Há por volta de 250 peças Noh clássicas, e uma plateia na época assistia normalmente cinco em uma sessão. Tipicamente, uma peça era escolhida entre as cinco categorias a seguir, e também performadas na seguinte ordem:
- Peças de Deus (kamimono) — uma peça com um tema religioso, normalmente com uma deidade sendo protagonista.
- Peças do Guerreiro (shuramono) — também conhecida por peça do herói, onde o protagonista é um guerreiro condenado ou um personagem masculino, sendo geralmente uma figura da Guerra Gempei (1180 – 1185).
- Peças da Mulher (kazuramono) — outro nome é peça da peruca ou da heroína, onde uma mulher aristocrática é a protagonista. Geralmente há bem menos ação nessas comparadas com outras peças.
- Peças Diversificadas (kyjomono e genzaimono) — tipicamente uma peça onde o enredo gira em torno das emoções de uma pessoa ‘real,’ como amor, ciúmes ou coragem.
- Peças do Demônio (kiri no) — onde os personagens demônios, fantasmas e mulheres transtornadas ou obcecadas,
Junto com essa classificação, as peças também são divididas nas quatro temporadas, e são performadas apenas naquele período específico do ano.
Legado e Noh Moderno
O teatro Noh teve um efeito imediato na sociedade contemporânea, já que ele influenciou profundamente a moda da aristocracia e dos líderes militares do Japão, que apreciavam muito usar os trajes bordados que ficaram famosos com os atores Noh. Noh também teve parte na criação de uma nova ramificação do gênero. Chamado Kabuki, que evoluiu do Kyogen (‘palavras selvagens’) gênero de pequenas cenas cômicas e satíricas que eram originariamente performadas nos intervalos das cenas bem mais sérias do teatro Noh. A partir do século XVII, o Kabuki também se estabelecera como outra forma de teatro muito popular, com sua combinação de música e dança vigorosa, performado por atores usando vestimentas similares as dos japoneses comuns.

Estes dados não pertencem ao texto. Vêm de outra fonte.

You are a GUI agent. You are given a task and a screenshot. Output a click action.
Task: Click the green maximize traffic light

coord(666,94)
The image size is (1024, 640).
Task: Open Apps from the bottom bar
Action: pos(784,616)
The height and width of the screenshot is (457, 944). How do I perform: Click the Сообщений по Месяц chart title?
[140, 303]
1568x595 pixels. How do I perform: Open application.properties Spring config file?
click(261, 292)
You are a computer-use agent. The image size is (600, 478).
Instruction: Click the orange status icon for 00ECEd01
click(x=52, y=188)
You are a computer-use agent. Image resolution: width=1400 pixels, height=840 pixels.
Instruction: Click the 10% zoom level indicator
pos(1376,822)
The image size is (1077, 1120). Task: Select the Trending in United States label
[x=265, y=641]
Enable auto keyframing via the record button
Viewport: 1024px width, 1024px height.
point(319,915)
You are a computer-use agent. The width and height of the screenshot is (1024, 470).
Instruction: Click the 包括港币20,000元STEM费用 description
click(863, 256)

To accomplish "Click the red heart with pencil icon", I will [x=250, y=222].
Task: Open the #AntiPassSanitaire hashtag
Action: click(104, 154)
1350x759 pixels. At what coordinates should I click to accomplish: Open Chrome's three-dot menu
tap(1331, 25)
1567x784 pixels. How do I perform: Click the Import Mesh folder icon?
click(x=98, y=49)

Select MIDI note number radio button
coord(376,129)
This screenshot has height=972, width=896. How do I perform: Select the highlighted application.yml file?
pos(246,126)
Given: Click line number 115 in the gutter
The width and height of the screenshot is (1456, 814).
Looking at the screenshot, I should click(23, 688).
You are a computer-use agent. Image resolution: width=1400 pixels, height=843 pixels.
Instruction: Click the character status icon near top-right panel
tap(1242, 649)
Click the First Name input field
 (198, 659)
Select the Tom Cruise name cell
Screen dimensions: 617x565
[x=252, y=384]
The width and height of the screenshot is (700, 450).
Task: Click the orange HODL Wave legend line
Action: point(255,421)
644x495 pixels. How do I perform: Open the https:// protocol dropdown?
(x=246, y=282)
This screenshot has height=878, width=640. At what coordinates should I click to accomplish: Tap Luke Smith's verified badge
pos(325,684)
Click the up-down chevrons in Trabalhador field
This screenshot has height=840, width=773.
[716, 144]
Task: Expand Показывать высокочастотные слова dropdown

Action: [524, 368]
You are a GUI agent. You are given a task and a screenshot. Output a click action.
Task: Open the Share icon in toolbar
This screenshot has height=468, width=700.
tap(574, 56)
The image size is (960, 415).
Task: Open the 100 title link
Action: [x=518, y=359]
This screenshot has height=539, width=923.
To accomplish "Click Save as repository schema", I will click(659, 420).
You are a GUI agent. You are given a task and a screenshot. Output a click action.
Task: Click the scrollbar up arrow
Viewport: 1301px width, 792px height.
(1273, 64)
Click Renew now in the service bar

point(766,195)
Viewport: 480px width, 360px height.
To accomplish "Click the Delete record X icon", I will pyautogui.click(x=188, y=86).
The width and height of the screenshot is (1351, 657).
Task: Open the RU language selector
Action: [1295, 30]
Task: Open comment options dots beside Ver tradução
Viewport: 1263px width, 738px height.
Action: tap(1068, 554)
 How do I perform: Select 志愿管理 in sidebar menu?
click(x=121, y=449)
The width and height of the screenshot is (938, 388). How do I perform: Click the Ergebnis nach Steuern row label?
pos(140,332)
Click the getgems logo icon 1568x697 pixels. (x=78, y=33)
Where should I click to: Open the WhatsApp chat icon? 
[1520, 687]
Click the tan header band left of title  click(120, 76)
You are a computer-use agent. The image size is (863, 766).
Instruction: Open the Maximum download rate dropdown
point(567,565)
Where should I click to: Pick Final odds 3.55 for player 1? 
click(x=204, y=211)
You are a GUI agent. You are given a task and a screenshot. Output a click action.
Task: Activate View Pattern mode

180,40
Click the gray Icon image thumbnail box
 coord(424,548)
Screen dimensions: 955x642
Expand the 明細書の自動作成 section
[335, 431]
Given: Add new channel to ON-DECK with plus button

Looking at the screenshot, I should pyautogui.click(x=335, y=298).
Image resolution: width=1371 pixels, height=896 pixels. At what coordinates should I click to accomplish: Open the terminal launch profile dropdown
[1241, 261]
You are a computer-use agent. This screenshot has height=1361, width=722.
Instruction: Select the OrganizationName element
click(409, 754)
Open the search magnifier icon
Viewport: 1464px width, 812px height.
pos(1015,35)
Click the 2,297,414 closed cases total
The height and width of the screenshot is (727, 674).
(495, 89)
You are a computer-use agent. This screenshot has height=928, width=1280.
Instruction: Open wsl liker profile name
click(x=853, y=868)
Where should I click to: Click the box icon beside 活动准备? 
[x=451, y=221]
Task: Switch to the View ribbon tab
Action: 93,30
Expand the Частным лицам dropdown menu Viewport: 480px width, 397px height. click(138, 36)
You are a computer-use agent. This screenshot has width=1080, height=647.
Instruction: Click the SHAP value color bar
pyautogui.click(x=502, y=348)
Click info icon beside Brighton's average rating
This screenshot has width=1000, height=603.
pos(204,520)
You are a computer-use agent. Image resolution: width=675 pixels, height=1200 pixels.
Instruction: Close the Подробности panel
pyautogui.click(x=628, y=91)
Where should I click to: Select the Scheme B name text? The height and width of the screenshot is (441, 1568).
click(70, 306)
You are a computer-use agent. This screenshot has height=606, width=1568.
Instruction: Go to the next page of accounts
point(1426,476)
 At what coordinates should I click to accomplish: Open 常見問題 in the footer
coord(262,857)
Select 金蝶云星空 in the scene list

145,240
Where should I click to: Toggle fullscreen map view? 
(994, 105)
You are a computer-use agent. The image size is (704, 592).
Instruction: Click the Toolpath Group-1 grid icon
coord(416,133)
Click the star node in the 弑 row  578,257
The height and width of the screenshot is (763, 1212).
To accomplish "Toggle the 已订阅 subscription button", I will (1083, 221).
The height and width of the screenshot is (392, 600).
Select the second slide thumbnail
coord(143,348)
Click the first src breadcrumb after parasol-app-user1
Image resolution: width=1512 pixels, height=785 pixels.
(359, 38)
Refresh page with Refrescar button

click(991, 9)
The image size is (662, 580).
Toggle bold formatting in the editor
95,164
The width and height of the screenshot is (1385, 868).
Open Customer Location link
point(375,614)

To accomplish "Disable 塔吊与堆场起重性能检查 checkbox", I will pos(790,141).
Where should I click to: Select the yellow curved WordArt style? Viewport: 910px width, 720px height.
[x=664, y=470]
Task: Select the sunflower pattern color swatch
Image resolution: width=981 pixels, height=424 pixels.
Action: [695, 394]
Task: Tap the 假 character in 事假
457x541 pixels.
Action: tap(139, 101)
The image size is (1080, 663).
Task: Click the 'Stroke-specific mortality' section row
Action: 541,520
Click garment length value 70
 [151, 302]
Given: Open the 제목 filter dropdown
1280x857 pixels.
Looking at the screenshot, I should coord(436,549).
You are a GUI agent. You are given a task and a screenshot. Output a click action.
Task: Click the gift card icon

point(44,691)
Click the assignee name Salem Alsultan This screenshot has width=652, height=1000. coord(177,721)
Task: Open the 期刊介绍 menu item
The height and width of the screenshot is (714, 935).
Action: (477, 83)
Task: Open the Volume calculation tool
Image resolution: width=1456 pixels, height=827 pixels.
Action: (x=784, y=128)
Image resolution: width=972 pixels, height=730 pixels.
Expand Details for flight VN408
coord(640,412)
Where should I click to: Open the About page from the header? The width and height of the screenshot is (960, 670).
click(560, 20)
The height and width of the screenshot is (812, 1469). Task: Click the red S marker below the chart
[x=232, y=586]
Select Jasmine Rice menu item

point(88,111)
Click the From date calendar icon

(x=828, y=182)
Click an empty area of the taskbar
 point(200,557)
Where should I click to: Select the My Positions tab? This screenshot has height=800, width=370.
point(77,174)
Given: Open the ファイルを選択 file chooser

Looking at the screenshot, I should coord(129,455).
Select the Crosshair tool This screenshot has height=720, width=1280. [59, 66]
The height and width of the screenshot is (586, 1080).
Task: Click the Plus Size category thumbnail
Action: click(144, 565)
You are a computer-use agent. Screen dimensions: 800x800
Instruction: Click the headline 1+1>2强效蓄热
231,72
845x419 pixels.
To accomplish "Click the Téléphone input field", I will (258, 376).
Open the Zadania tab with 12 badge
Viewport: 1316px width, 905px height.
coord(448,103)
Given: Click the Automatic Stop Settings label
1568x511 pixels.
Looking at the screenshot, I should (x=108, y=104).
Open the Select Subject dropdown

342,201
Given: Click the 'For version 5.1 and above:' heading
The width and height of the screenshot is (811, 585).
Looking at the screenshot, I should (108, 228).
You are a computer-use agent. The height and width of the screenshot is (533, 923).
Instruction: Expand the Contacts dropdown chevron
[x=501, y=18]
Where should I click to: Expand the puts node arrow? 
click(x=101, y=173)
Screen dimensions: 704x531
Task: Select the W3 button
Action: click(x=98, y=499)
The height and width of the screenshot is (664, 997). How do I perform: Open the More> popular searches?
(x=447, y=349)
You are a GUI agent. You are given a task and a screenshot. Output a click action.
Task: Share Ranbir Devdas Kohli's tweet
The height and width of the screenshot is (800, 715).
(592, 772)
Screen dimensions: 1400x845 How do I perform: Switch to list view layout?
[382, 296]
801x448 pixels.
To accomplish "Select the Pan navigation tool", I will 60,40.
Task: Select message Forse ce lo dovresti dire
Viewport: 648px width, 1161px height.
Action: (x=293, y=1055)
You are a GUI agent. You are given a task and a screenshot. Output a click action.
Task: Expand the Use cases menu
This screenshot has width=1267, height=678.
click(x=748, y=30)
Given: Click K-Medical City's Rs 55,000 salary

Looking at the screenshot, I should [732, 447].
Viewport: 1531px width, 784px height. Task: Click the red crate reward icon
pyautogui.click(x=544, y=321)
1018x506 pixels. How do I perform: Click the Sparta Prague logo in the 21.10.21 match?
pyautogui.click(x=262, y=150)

O teatro Noh sofreu quando seus maiores patrocinadores, os xoguns, caíram em 1867, mas ele já estava a muito em decadência desde seu auge nos séculos XV e XVI. Ainda assim, contra todas as opiniões de ser um gênero diferenciado que requisitado espectador um conhecimento maior para apreciar o que acontece, houve um retorno do Noh na segunda metade do século XX. As peças de Noh, apesar de que são geralmente direcionadas para uma pequena plateia versada do tema, continua a ser performado hoje em todas as cidades principais do Japão.